Keywords: high-throughput sequencing, noncoding RNA, snoRNA, RNA detection, thermostable group II intron reverse transcriptase, transcriptome analysis
INTRODUCTION
The study of gene expression is a rapidly growing area of genomic research (Ozsolak and Milos 2011; Jiang et al. 2015). The amount of RNA sequencing is expected to surge as the need for understanding gene function and the identification of new biomarkers increases (Rabbani et al. 2016). However, despite the increase in RNA sequencing in the last five years, established methods for the detection of midsize sncRNAs remain elusive (Veneziano et al. 2016). Indeed, RNA ranging in size between 50 and 300 nucleotides (nt) was termed the “black hole” of RNA biology due to the lack of sequencing information (Steitz 2015). Most standard sequencing methods are focused on the detection of polyadenylated messenger RNAs with sizes typically larger than 1 kb (Costa et al. 2010; Liang and Zeng 2016). As such, these methods are not useful for the detection of nonpolyadenylated transcripts, many of which are shorter than 500 nt (e.g., small nuclear RNA [snRNA], small nucleolar RNA [snoRNA], transfer RNA [tRNA], and many long noncoding RNA [lncRNA]) (Veneziano et al. 2016). In addition, selection of polyadenylated RNA prevents the detection of RNA processing and maturation intermediates.
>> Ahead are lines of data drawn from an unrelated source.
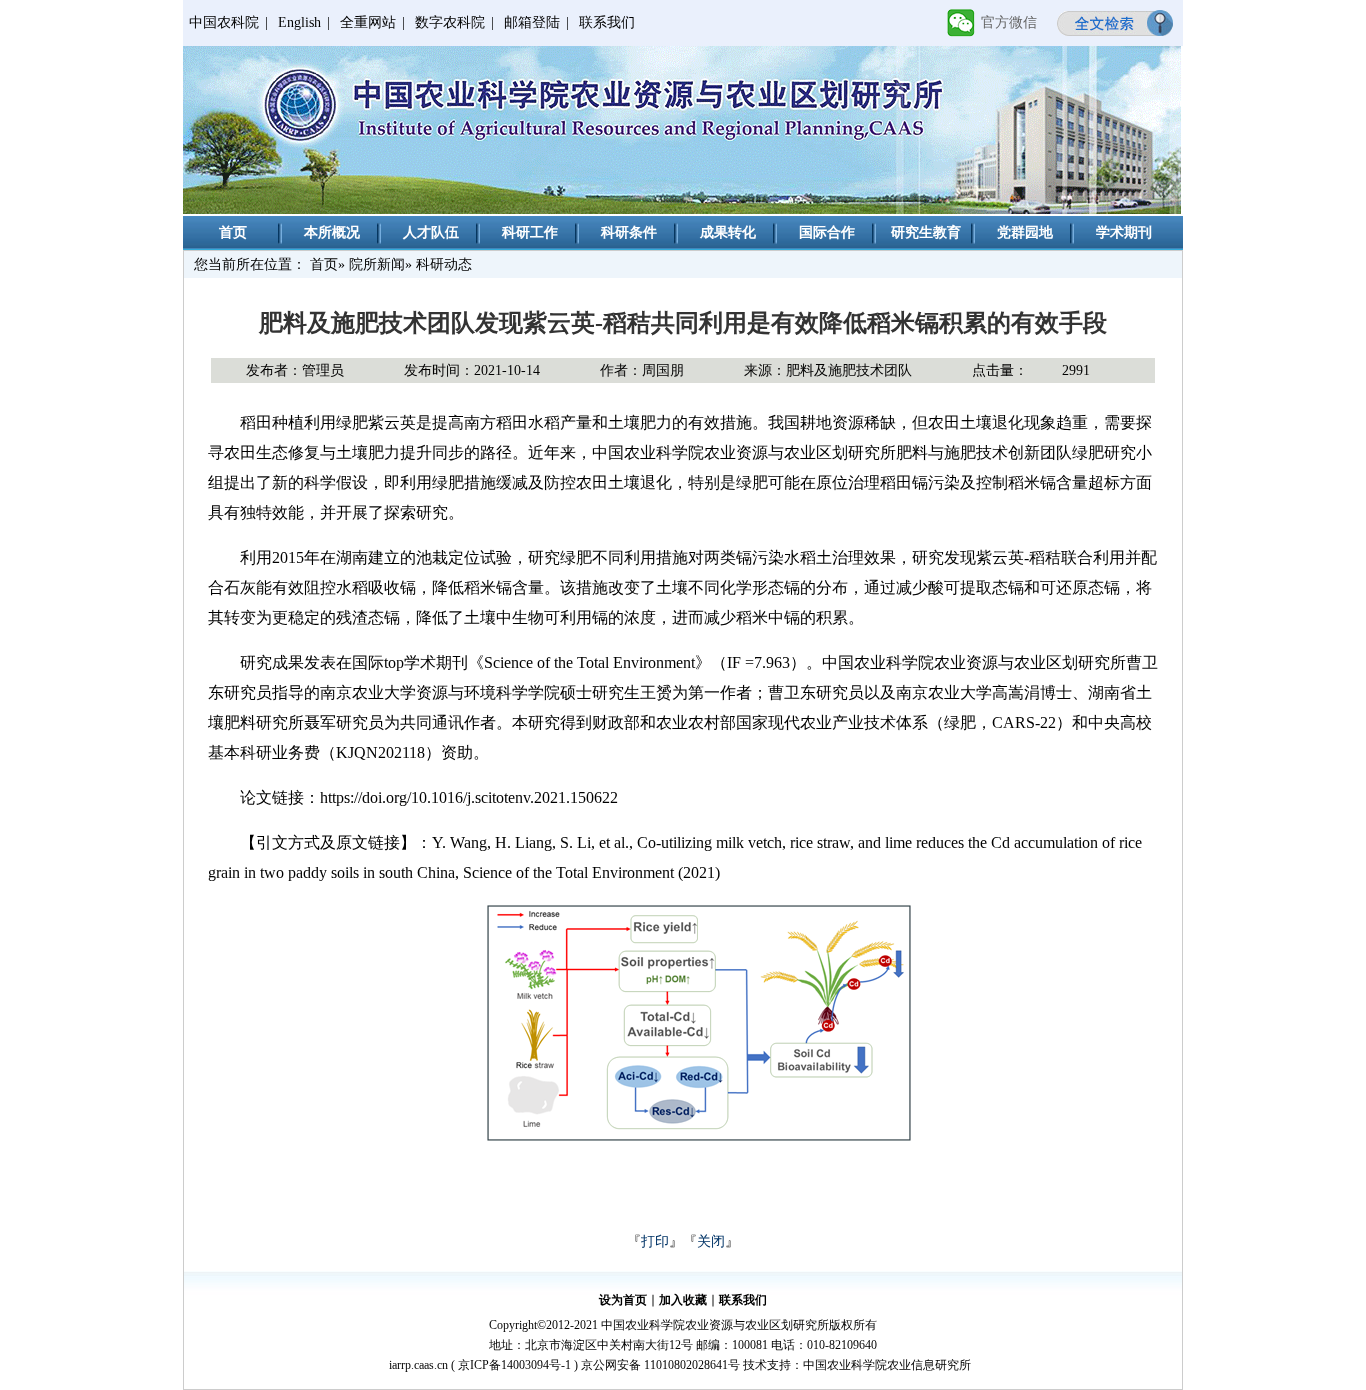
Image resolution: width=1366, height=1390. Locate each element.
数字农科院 (450, 22)
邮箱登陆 (532, 22)
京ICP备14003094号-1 (514, 1365)
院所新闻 (377, 264)
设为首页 (623, 1300)
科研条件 (629, 232)
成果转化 (728, 232)
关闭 (711, 1241)
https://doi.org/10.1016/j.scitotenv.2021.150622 (469, 797)
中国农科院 (224, 22)
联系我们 (607, 22)
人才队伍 (431, 232)
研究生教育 (926, 232)
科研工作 (530, 232)
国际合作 (827, 232)
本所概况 (332, 232)
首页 (233, 232)
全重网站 (368, 22)
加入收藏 (683, 1300)
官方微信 (1009, 22)
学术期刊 (1124, 232)
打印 (655, 1241)
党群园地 (1025, 232)
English (299, 22)
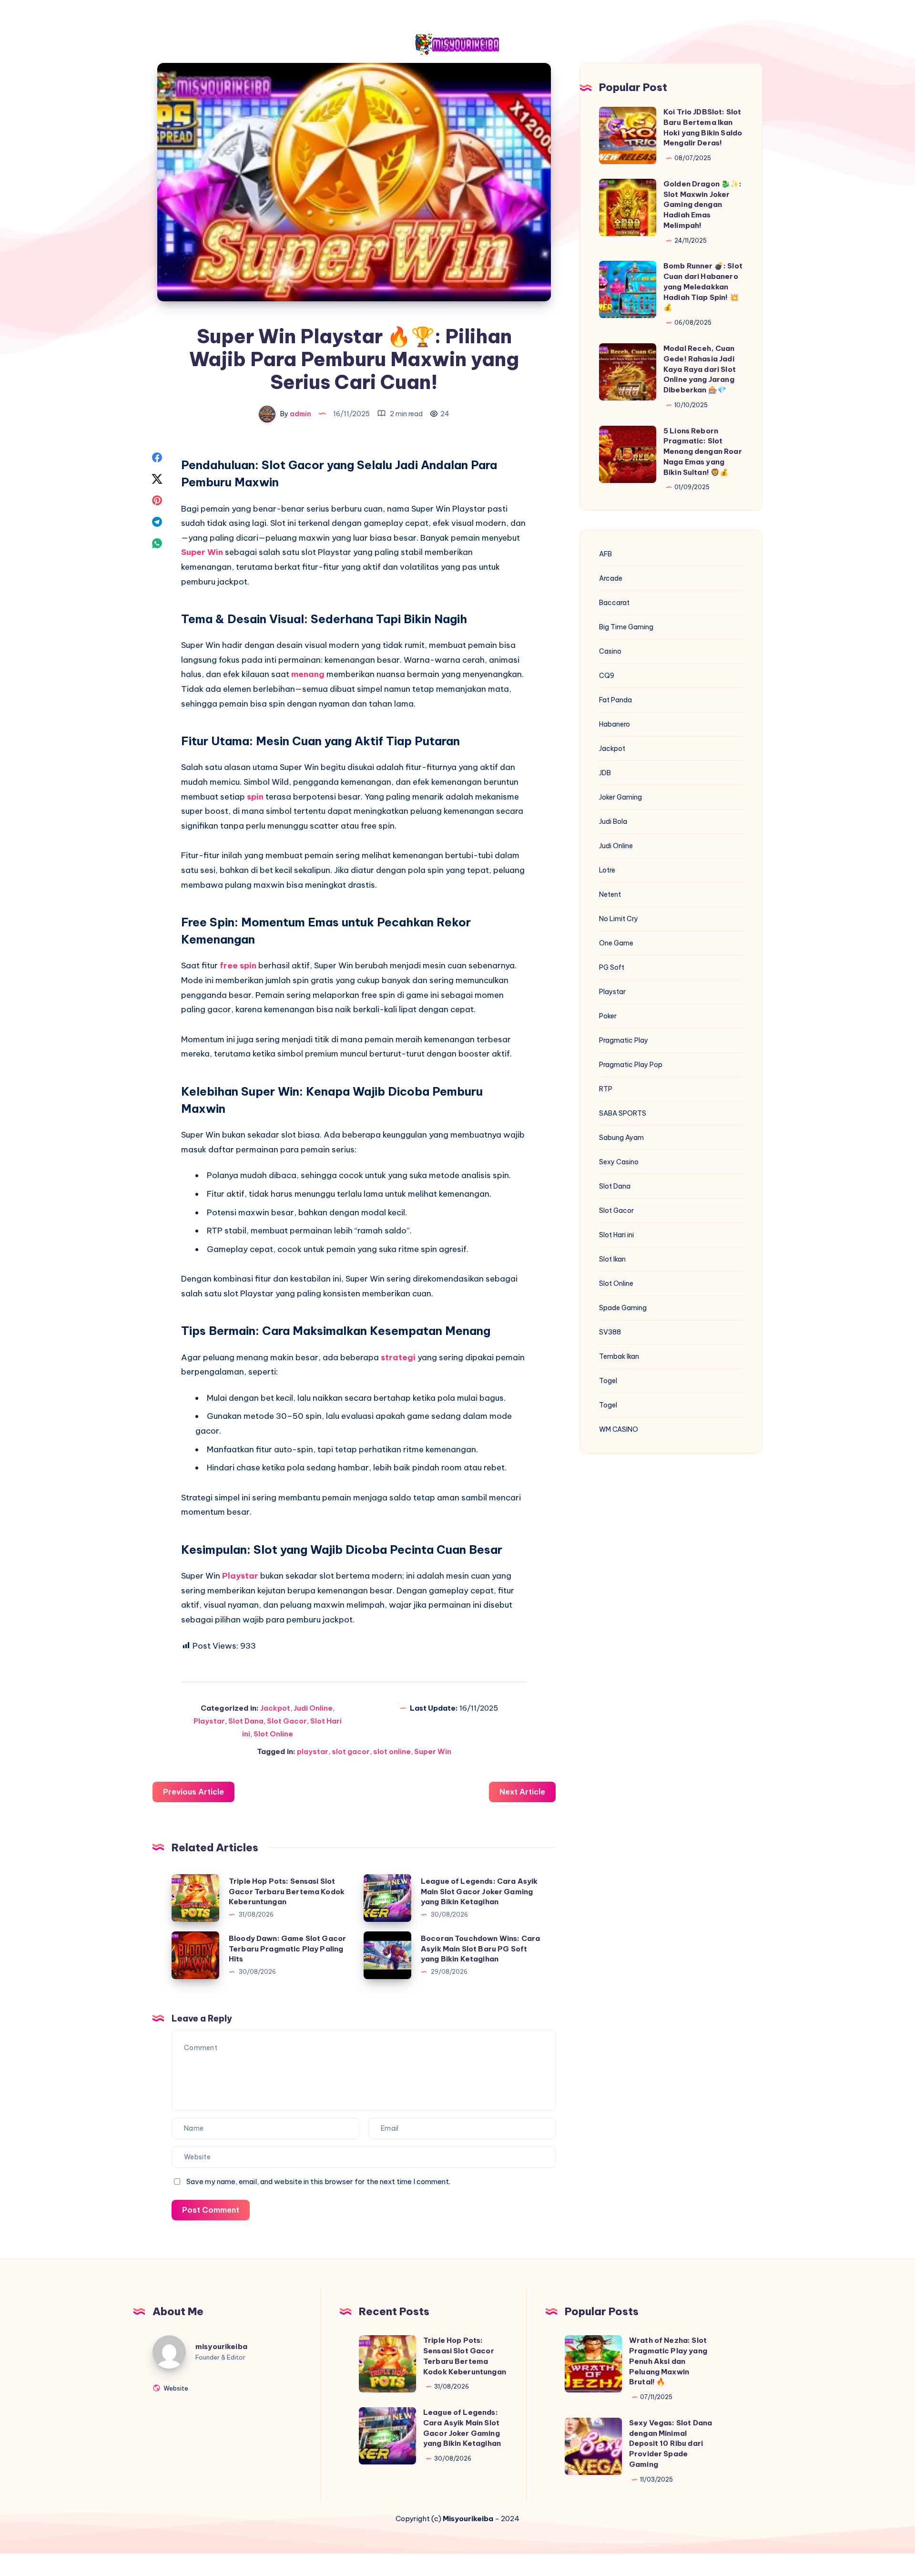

Current approaches for the sequencing of sncRNAs depend on selection techniques that enrich RNAs based on their size or localization in the cell (Deschamps-Francoeur et al. 2014; Bai and Laiho 2016). Recent studies suggest that most of these techniques introduce bias in the relative representation of noncoding RNAs even for those with similar sizes (Deschamps-Francoeur et al. 2014; Nottingham et al. 2016).
Classical estimates of RNA abundance are usually generated by using targeted in vivo labeling experiments, as in the case of rRNA, tRNA, snRNA, and snoRNA, or by using microarrays as in the case of mRNA and miRNA (Waldron and Lacroute 1975; Wolf and Schlessinger 1977; Bissels et al. 2009). These class-specific estimates of RNA abundance indicate that ∼90% of the human transcriptome by mass is composed of rRNA, while the highest number of molecules per cell (MPC) is attributed to tRNA (Waldron and Lacroute 1975; Wolf and Schlessinger 1977). Other methods such as reverse transcription quantitative PCR (RT-qPCR) (Ginzinger 2002; Shakeel et al. 2017), digital PCR (dPCR) (Whale et al. 2012; Hayden et al. 2013; Witwer et al. 2013; Morley 2014; Sager et al. 2015), and in situ hybridization (e.g., FISH) (Vera et al. 2016) are also being used for RNA quantification, but their use remains limited to a relatively low number of RNAs and they are rarely utilized for comparisons between different classes of RNA. More recently, transcriptome sequencing has become the most frequently used method for large scale profiling of the transcriptome (Casamassimi et al. 2017). However, these techniques are efficient in comparing the relative levels of transcript abundance within the same class of RNA but they cannot directly compare between different classes of RNA (e.g., between coding and sncRNA). Therefore, while the number of different RNA classes might be established, measurements of their true relative abundance remain to be verified.
Recently, a new sequencing method using a thermostable group II intron reverse transcriptase (TGIRT) was developed, which exploits the ability of this highly processive enzyme to reverse transcribe full-length, highly structured noncoding RNAs (Nottingham et al. 2016; Qin et al. 2016). This method of sequencing (TGIRT-seq) does not require ligation of adapters to the RNA but instead uses the proficient template switching activity of TGIRT to couple adapter addition to the 3′ terminal nucleotide of an RNA template. This method avoids sequence and structure biases in RNA ligation, as well as interference from the 5′ cap structure of mRNAs (Nottingham et al. 2016). Sequencing of human reference RNA samples with external RNA controls consortium (ERCC) spike-in control RNAs showed that TGIRT-seq has less bias than the widely used TruSeq method and enables sequencing of tRNAs and other sncRNAs together with mRNAs and lncRNAs (Nottingham et al. 2016; Qin et al. 2016). As such, the method provides a potentially useful tool for direct comparison of the abundance of different classes of RNA (Zheng et al. 2015; Nottingham et al. 2016).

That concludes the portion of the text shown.